Childhood's End

映画と本の感想など

『アウトロー・ワンダーランド』0巻、1巻を読んで

  

 

『アウトロー・ワンダーランド』特設サイト | 電撃G's magazine.com

詰んだニホンの新生活!!
21世紀の家なき子たちのサバイバルノベル!!

2020年の東京オリンピックから数十年、高福祉社会だった日本は、
弱者を救う意思を手放し、路上生活者は激増。
社会現象となっていた。

若きネットカフェ難民セイガクは、埼玉のとある街に流れ着き、
アウトロー」と呼ばれる新手の路上生活者たちと出会う。
天才スリ師、DQNハンター、元教祖……。
様々な職業のアウトローを仲間に、路上の世界ならではのクエストに挑むが――。

 

●世界認識とレイヤー

 田中ロミオさん原案のシリーズがとうとう開始。福祉国家として破綻した日本で「アウトロー」として生きる決意をした主人公。一般人ともホームレスとも違うアウトロー。作中ではそれぞれの階層の人間たちはレイヤーをずらして共生していると説明されていて、そういった背景を知ると、作品内で主人公が属している「2.5次元」というチームの名前のドンピシャ感。

 

 作中主人公が今まで見ていた世界が変わる瞬間をレイヤーという言葉を使って説明している場面

 

ただの雑多な街だと思っていたこの街。だが、汚れや落書きや悪戯だと思っていた全てには、何かしらの機能があった。街全体が、意味を持っている。そのことにようやく気づいて、俺は今まで自分の背後にずっと誰かが立っていたのに、わからなかったような、そんな強烈な恐怖を感じた。今まで見ていた景色の上から、新しい意味合いのレイヤーを重ねられた気分だ。

 世界観が変わる瞬間の驚き、それまでの自分がいかに無知だったかへの恐怖がよく現れている。世界にはまだまだ隠された次元が存在しているし、どれだけ奥深いのか想像もつかない。そこら中に幽霊が闊歩しているのだろう。主人公はそんな多くの幽霊の中のたった一人を見つけたにすぎない。だが、その出会いは不可逆的に彼の人生を変えてしまった。

 だが、世界認識の方法が変わる=主人公がそこで生きられることとはまた別の問題である。そこでどう生きるかを知らないといけない。

 

アウトローとは何か

 主人公がアウトローについて学ぶ章があり、そこでは

 

(※ホームレスの生き方は)「助け合い、だ。広い人間関係の構築による専門技術の分担化。河川敷という場所が一つの共同体であり、河川敷という単位で互いの不足を補いながら生活を続ける」(中略)

「正解です。対してのアウトローは個人の優れた才覚を駆使し、個々に生活を維持します。

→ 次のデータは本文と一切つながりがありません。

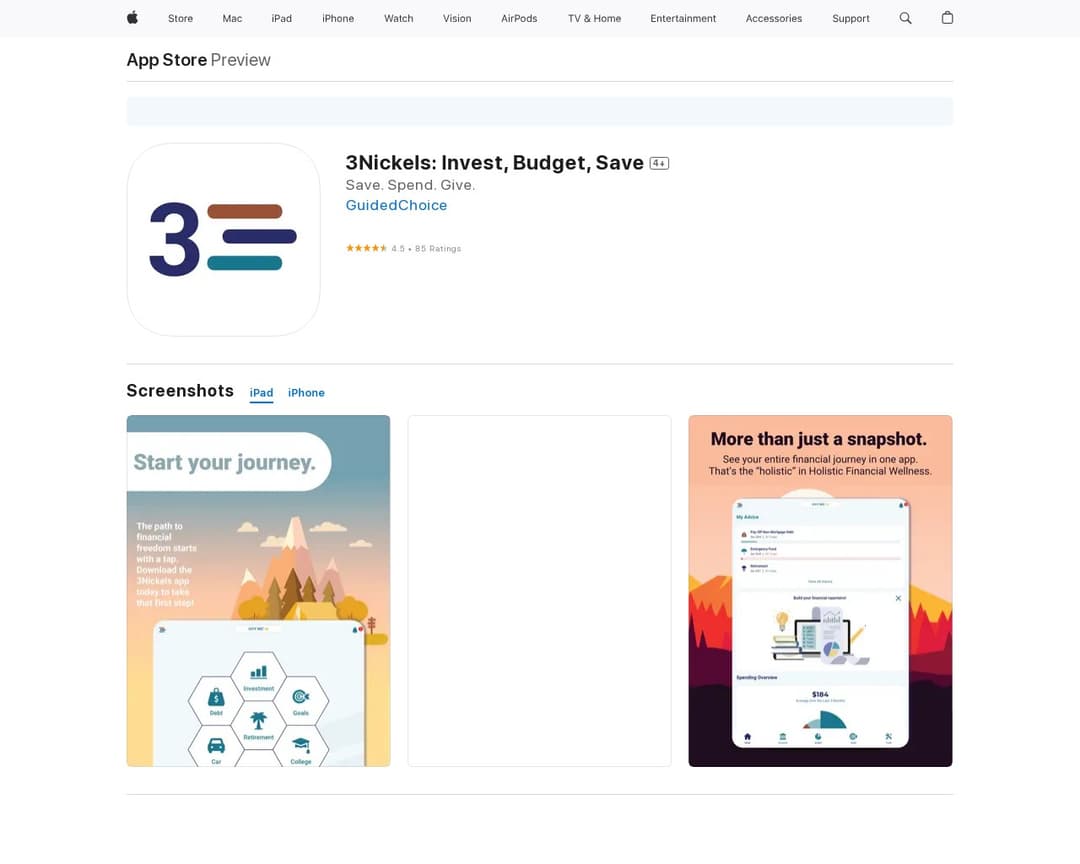Viewport: 1080px width, 864px height.
Task: Open the Watch menu
Action: point(398,18)
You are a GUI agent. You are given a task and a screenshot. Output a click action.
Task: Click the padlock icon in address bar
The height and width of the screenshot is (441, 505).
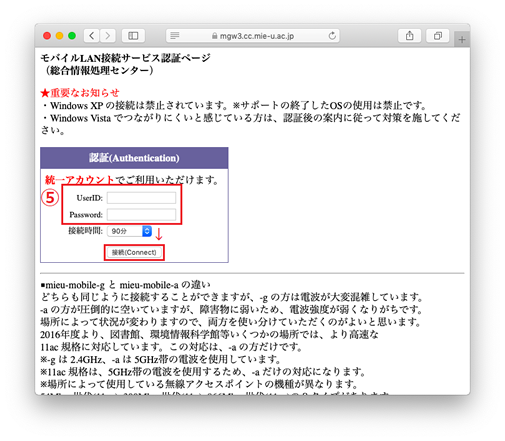coord(214,36)
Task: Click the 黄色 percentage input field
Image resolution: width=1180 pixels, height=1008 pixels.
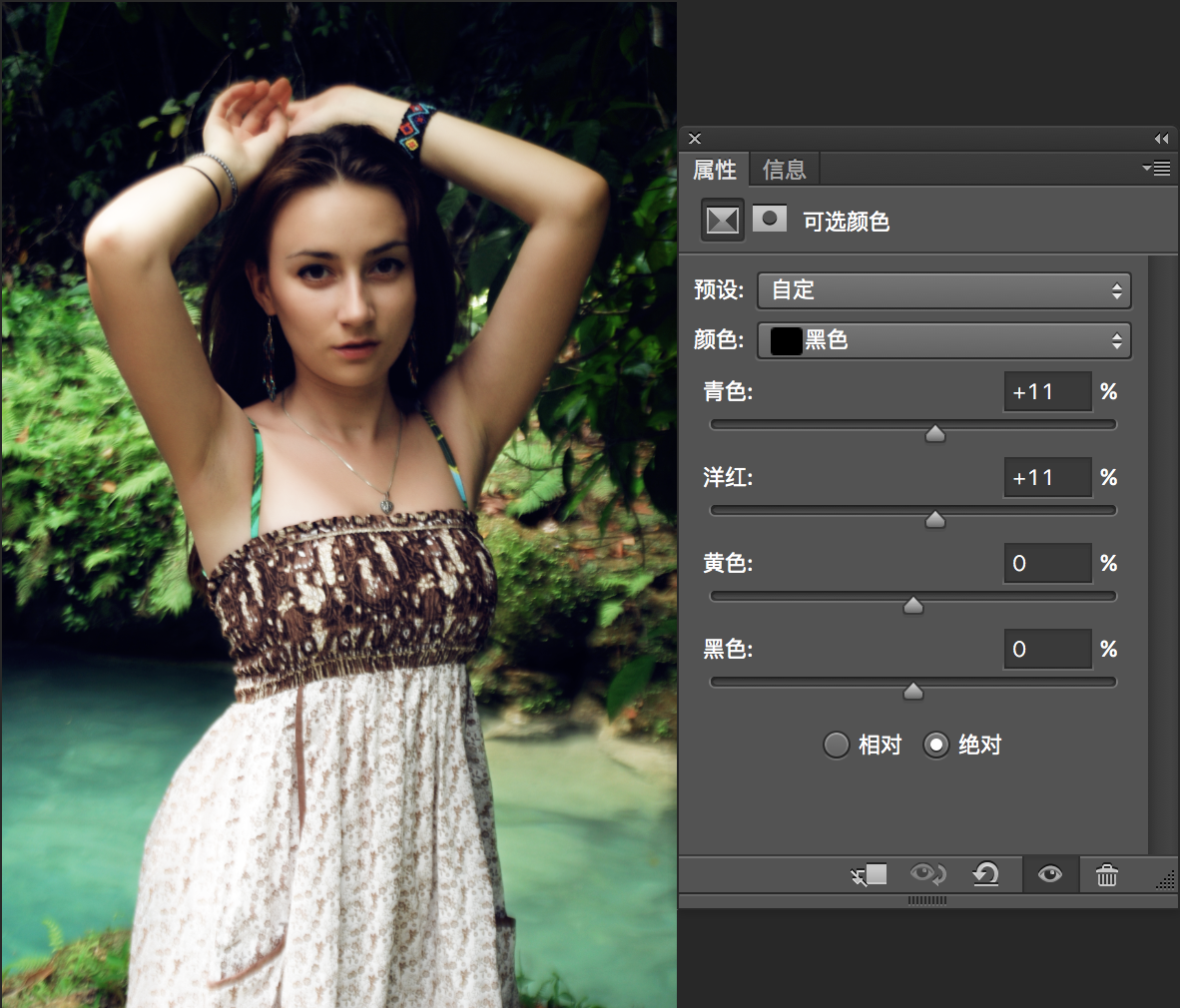Action: click(x=1047, y=563)
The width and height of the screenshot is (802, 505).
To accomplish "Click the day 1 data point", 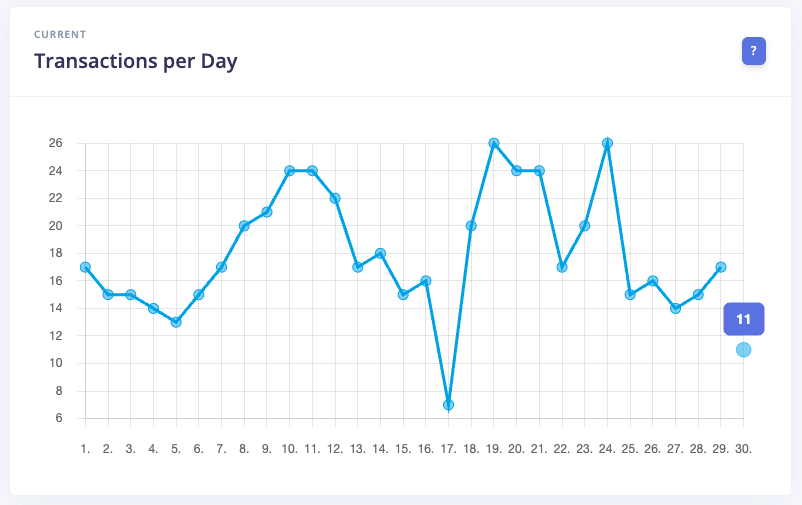I will point(85,267).
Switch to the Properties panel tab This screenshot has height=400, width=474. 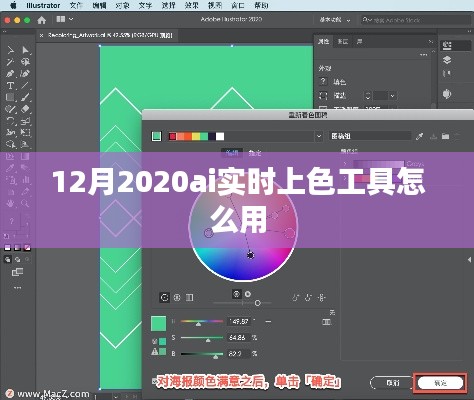point(323,41)
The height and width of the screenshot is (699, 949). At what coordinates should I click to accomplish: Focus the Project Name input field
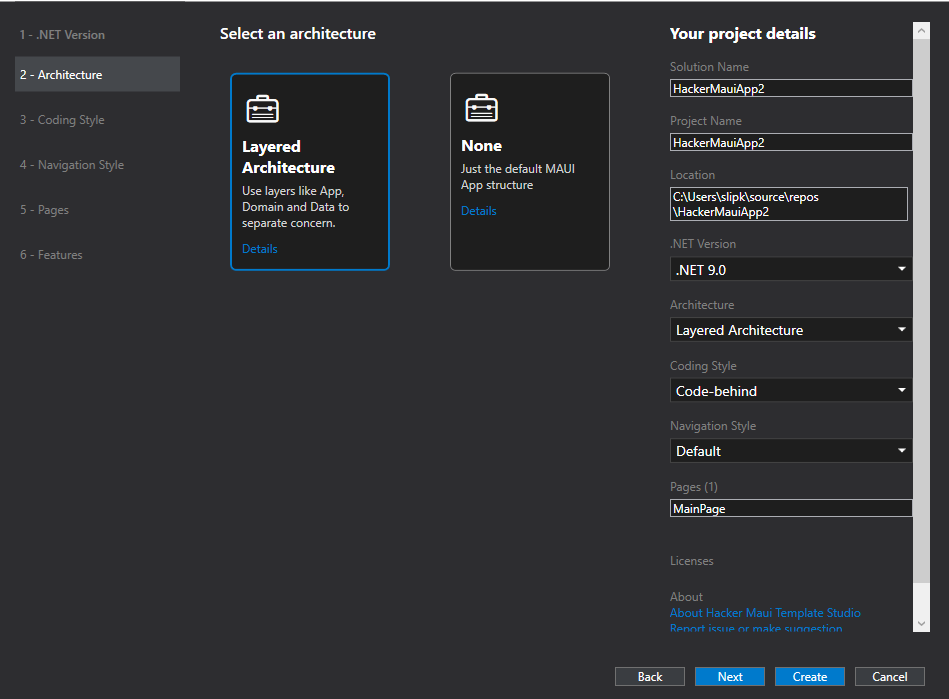[790, 142]
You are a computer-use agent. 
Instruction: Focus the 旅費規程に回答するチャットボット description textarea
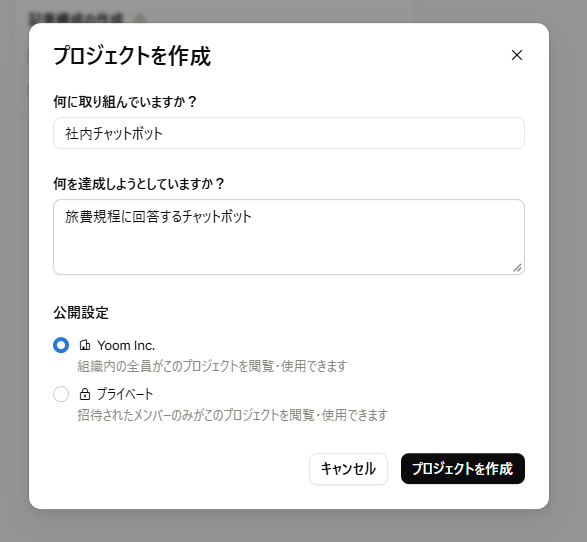coord(289,237)
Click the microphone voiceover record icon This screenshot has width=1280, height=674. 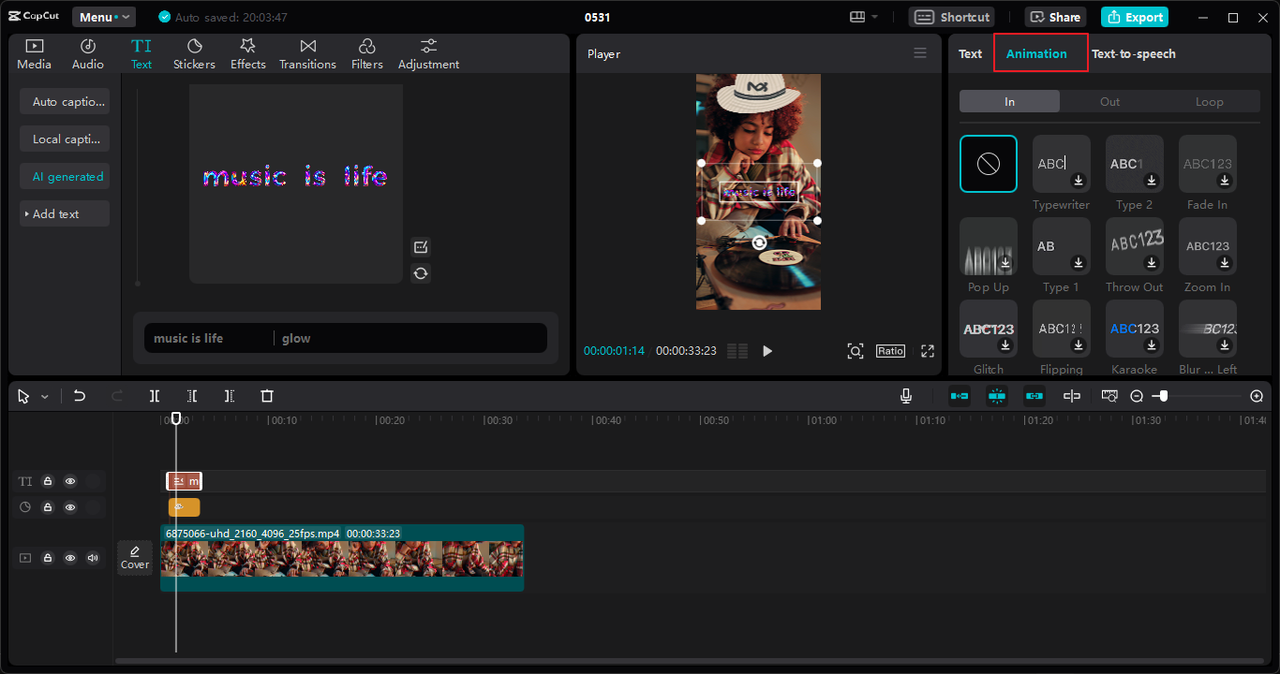coord(906,396)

それが大きな違い、似ている両者の決定的な差異なのです」

 と書かれている。作品内ではホームレスとアウトローは似て非なるものとして扱われている。この説明を読む限りでは、ホームレスは会社員、アウトローは個人事業主という感じになるのだろうか。会社員は基本的に誰でもやれるが、個人事業主はある程度特殊な才能が無いと出来ない。この場合どちらが偉いとか上だとかではなく、どちらも棲んでいるレイヤーが違うのだ。

 

●都市こそがアウトロー達のワンダーランド

 ただ、アウトローの生き方は、人口が密集している都市部だから成立する生き方だと思うし、都市部にしかアウトローはいないのではないか。人口が多い=トラブルが起こる確率が高い分、自分の得意(特異)な能力を振る舞える機会が増える。アウトロー達の主な仕事は日常生活では滅多に起こらない出来事への対処がメインになるからだ。人探しや犯罪者退治など、人口が少ない田舎になるとほとんど無いでしょうと。

 そういった描写(田舎だとマッドマックス的世界観かも)はシリーズを重ねると出てくるのだとは思うし、細かい描写・設定をどんどん積み重ねていくことでシリーズものはより骨太で面白くなると思うので今後も期待。

 

 

●参考文献

 

坂口恭平さんの書いた『ゼロから~』には都市部にはレイヤーをずらしてみると一杯の資源が眠っていると書かれている。だが、それも都市部という芳醇な場所ならではの生存戦略だ。